Die Anleger setzen auf Umweltbörsen
Geistiger Vordenker

Im noch recht jungen Handel für CO2-Emissionszertifikate sehen immer mehr Kapitalanleger ein positives Beispiel für einen Markt, in dem risikobereite Investoren für ihre Courage belohnt werden.

Vom Start weg bei einer bahnbrechenden Idee Kapital zu investieren – davon hat wohl jeder engagierte Kapitalanleger über viele Jahre hinweg geträumt. Die in dieser Hinsicht am Neuen Markt in Deutschland gemachten negativen Erfahrungen haben jedoch gezeigt, dass ein solcher Traum rasch im Desaster enden kann. Doch in den vergangenen Jahren gab es auch zahlreiche positive Beispiele, mit denen risikobereite Investoren für ihre Courage belohnt wurden.

Im noch recht jungen – und daher auch sehr fragilen – Markt für CO2-Emissionszertifikate sehen immer mehr Kapitalanleger offensichtlich eine solch bahnbrechende und wegweisende Idee. Die bereits 1968 verbreitete, seinerzeit wie heute als revolutionär geltende, Idee des US-Ökonomen J.H. Dales ermöglichten es, der Umweltverschmutzung erstmals überhaupt einen Preis zuzuteilen.
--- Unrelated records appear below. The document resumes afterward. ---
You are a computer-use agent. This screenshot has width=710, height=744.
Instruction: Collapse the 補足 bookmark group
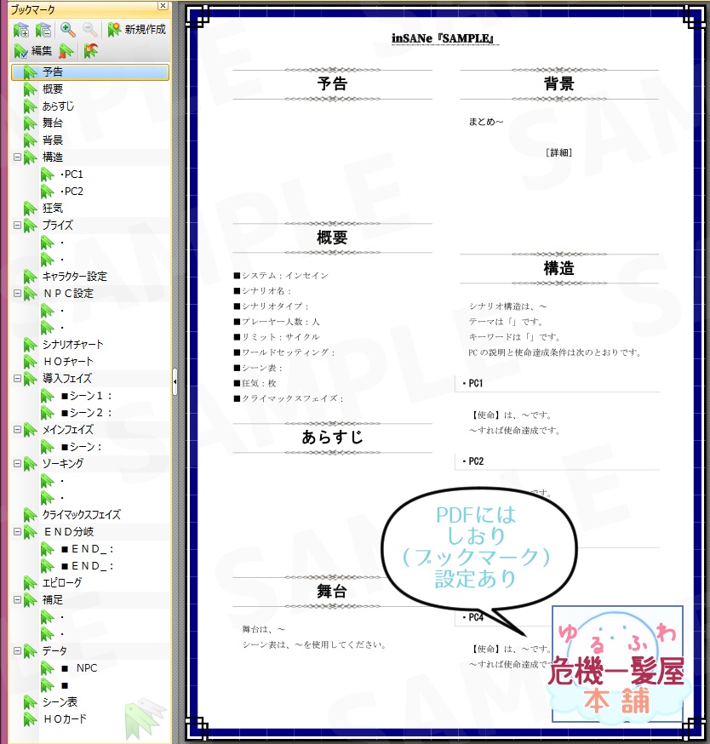(18, 599)
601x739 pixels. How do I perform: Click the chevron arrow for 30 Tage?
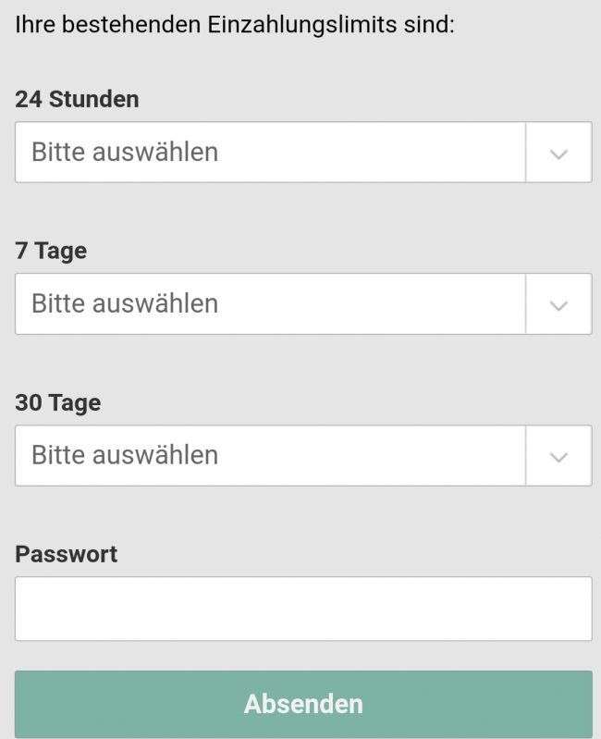click(x=558, y=456)
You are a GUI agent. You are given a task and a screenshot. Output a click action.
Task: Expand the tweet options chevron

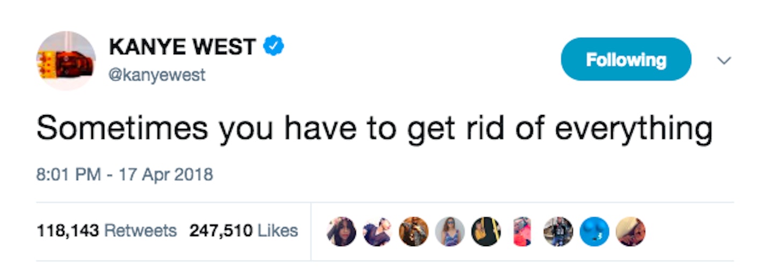point(725,61)

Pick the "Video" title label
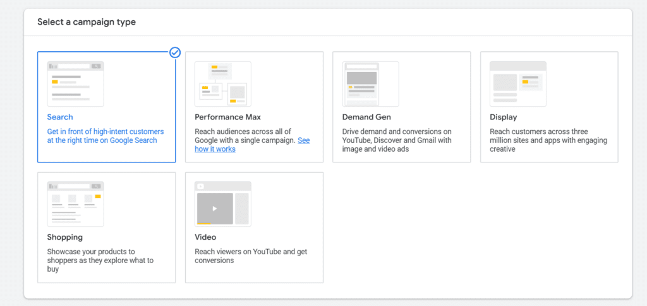click(x=205, y=237)
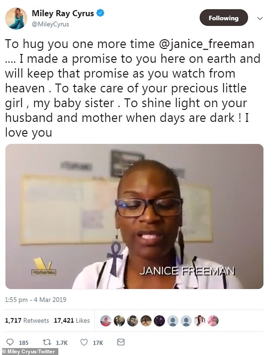Retweet using the arrows icon

pos(47,342)
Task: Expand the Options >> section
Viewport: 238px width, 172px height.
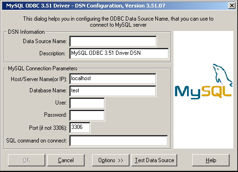Action: pos(111,160)
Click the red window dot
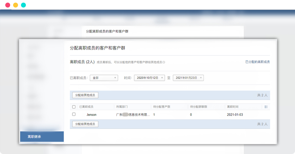Screen dimensions: 295x154 pyautogui.click(x=8, y=5)
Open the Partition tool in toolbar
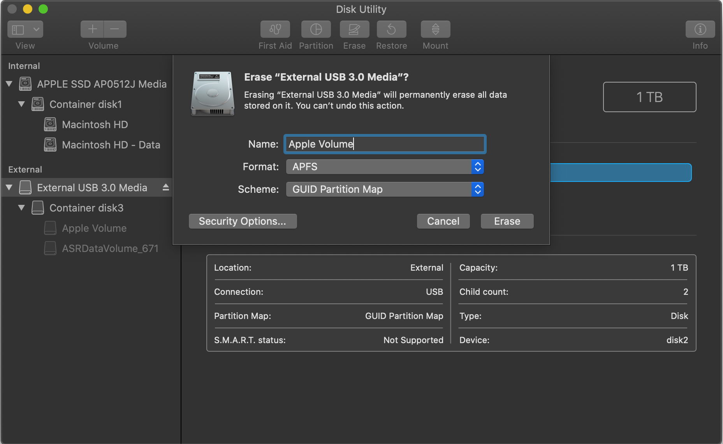Screen dimensions: 723x444 tap(316, 29)
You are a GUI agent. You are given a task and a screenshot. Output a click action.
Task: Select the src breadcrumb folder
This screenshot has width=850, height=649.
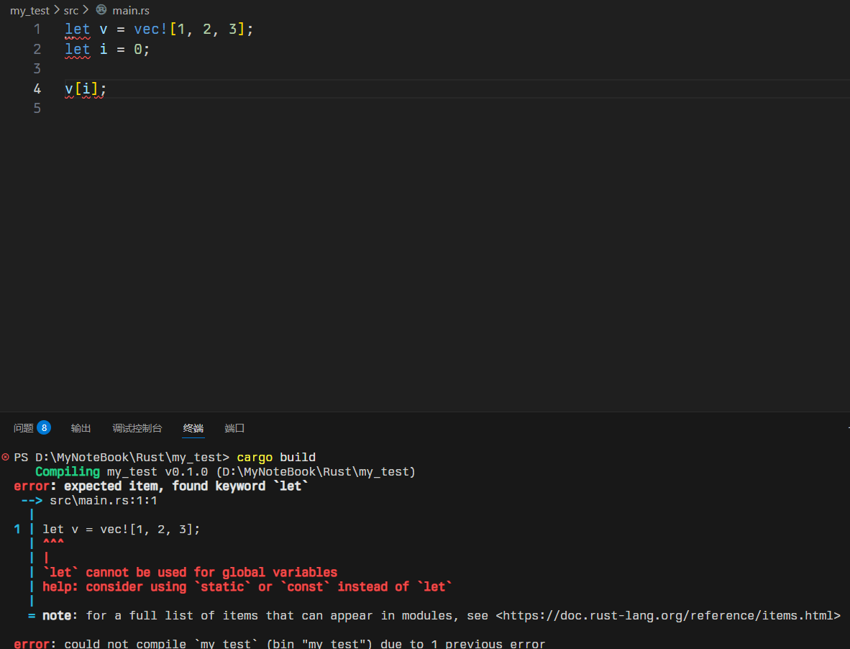70,11
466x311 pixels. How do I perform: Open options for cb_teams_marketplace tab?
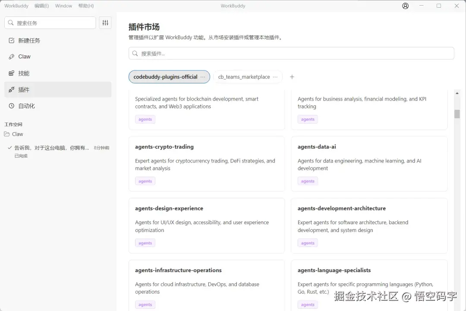pyautogui.click(x=275, y=77)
Am ökonomischen und ökologischen Sinn des dann im Jahr 1997 im Rahmen eines Treffens der Vereinten Nationen verabschiedeten so genannten „Kyoto-Protokolls“’ zweifelt die Welt heute nicht mehr, auch wenn sich China und die USA nicht an die Vereinbarung zur Reduzierung sechs klimaschädlicher Treibhausgase gebunden fühlen.

Bereits frühzeitig hatte sich Richard Sandor dieser Überlegungen angenommen und daraufhin im Jahr 2001 mit der Chicago Climate Exchange (CCX) die erste Umweltbörse gegründet. Der Vordenker der US-Derivate-Szene reiste bereits im vergangenen Jahrzehnt rastlos rund um den Globus und versuchte Regierungen für seine Idee zu begeistern, marktwirtschaftliche Lösungen im Umweltschutz zu favorisieren.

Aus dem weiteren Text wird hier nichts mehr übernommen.